◆ WORK REQUEST: All of the records need to be retyped exactly, with no line dropped.

◆ RECORD EXTRACTS:
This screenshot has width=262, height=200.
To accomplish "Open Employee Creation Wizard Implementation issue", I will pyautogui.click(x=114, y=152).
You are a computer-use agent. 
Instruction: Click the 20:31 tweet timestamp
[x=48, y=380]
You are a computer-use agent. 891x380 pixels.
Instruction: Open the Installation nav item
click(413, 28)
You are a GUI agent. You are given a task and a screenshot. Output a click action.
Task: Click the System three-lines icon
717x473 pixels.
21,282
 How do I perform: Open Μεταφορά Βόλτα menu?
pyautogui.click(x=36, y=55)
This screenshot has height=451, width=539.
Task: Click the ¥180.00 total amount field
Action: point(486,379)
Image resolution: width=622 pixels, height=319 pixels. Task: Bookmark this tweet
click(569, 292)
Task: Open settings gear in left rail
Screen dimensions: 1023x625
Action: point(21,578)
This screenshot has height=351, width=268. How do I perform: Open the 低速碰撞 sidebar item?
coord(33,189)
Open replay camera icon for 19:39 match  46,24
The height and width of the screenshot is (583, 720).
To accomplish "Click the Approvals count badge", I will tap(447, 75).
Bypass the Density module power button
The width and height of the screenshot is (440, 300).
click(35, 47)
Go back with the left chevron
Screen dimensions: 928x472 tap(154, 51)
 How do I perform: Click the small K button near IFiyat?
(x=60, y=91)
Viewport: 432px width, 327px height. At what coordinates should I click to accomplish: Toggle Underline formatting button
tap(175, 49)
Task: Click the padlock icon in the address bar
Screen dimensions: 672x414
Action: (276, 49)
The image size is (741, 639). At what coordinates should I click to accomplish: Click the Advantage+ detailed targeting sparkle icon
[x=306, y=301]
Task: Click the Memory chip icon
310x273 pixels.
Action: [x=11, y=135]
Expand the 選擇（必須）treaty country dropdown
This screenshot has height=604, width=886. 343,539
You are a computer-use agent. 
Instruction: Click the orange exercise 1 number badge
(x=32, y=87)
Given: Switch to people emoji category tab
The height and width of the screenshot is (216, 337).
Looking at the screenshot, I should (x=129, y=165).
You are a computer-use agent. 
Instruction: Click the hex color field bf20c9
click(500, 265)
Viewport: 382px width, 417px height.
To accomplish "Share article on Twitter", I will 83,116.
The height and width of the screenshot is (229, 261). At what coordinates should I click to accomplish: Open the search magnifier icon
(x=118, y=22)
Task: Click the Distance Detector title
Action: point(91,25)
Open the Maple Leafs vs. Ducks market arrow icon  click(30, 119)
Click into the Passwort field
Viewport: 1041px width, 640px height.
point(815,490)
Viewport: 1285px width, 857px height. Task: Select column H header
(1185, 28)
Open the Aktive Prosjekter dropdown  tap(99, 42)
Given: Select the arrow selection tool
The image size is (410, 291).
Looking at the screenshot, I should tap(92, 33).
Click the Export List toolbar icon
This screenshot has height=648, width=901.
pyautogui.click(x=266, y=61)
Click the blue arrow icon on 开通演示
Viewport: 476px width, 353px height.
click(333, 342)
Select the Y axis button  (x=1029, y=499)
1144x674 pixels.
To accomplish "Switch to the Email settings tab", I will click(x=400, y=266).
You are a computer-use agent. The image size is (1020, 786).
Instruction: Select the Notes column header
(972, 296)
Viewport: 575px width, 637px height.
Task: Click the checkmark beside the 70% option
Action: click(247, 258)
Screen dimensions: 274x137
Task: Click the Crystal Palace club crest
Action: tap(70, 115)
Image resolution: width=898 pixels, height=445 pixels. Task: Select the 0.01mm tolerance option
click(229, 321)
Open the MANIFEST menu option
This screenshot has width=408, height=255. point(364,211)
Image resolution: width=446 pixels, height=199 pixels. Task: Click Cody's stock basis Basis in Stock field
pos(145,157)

◆ ANSWER SPACE:
This screenshot has width=262, height=200.
To accomplish "Open Employee Creation Wizard Implementation issue", I will pyautogui.click(x=114, y=152).
You are a computer-use agent. 
Instruction: Click the 20:31 tweet timestamp
[x=48, y=380]
You are a computer-use agent. 891x380 pixels.
Instruction: Open the Installation nav item
click(413, 28)
You are a GUI agent. You are given a task and a screenshot. Output a click action.
Task: Click the System three-lines icon
717x473 pixels.
21,282
 How do I perform: Open Μεταφορά Βόλτα menu?
pyautogui.click(x=36, y=55)
This screenshot has height=451, width=539.
Task: Click the ¥180.00 total amount field
Action: point(486,379)
Image resolution: width=622 pixels, height=319 pixels. Task: Bookmark this tweet
click(569, 292)
Task: Open settings gear in left rail
Screen dimensions: 1023x625
Action: point(21,578)
This screenshot has height=351, width=268. How do I perform: Open the 低速碰撞 sidebar item?
coord(33,189)
Open replay camera icon for 19:39 match  46,24
The height and width of the screenshot is (583, 720).
To accomplish "Click the Approvals count badge", I will tap(447, 75).
Bypass the Density module power button
The width and height of the screenshot is (440, 300).
click(35, 47)
Go back with the left chevron
Screen dimensions: 928x472 tap(154, 51)
 How do I perform: Click the small K button near IFiyat?
(x=60, y=91)
Viewport: 432px width, 327px height. At what coordinates should I click to accomplish: Toggle Underline formatting button
tap(175, 49)
Task: Click the padlock icon in the address bar
Screen dimensions: 672x414
Action: (276, 49)
The image size is (741, 639). At what coordinates should I click to accomplish: Click the Advantage+ detailed targeting sparkle icon
[x=306, y=301]
Task: Click the Memory chip icon
310x273 pixels.
Action: [x=11, y=135]
Expand the 選擇（必須）treaty country dropdown
This screenshot has height=604, width=886. 343,539
You are a computer-use agent. 
Instruction: Click the orange exercise 1 number badge
(x=32, y=87)
Given: Switch to people emoji category tab
The height and width of the screenshot is (216, 337).
Looking at the screenshot, I should (x=129, y=165).
You are a computer-use agent. 
Instruction: Click the hex color field bf20c9
click(500, 265)
Viewport: 382px width, 417px height.
To accomplish "Share article on Twitter", I will 83,116.
The height and width of the screenshot is (229, 261). At what coordinates should I click to accomplish: Open the search magnifier icon
(x=118, y=22)
Task: Click the Distance Detector title
Action: point(91,25)
Open the Maple Leafs vs. Ducks market arrow icon  click(30, 119)
Click into the Passwort field
Viewport: 1041px width, 640px height.
point(815,490)
Viewport: 1285px width, 857px height. Task: Select column H header
(1185, 28)
Open the Aktive Prosjekter dropdown  tap(99, 42)
Given: Select the arrow selection tool
The image size is (410, 291).
Looking at the screenshot, I should tap(92, 33).
Click the Export List toolbar icon
This screenshot has height=648, width=901.
pyautogui.click(x=266, y=61)
Click the blue arrow icon on 开通演示
Viewport: 476px width, 353px height.
click(333, 342)
Select the Y axis button  (x=1029, y=499)
1144x674 pixels.
To accomplish "Switch to the Email settings tab", I will click(x=400, y=266).
You are a computer-use agent. The image size is (1020, 786).
Instruction: Select the Notes column header
(972, 296)
Viewport: 575px width, 637px height.
Task: Click the checkmark beside the 70% option
Action: click(247, 258)
Screen dimensions: 274x137
Task: Click the Crystal Palace club crest
Action: tap(70, 115)
Image resolution: width=898 pixels, height=445 pixels. Task: Select the 0.01mm tolerance option
click(229, 321)
Open the MANIFEST menu option
This screenshot has width=408, height=255. point(364,211)
Image resolution: width=446 pixels, height=199 pixels. Task: Click Cody's stock basis Basis in Stock field
pos(145,157)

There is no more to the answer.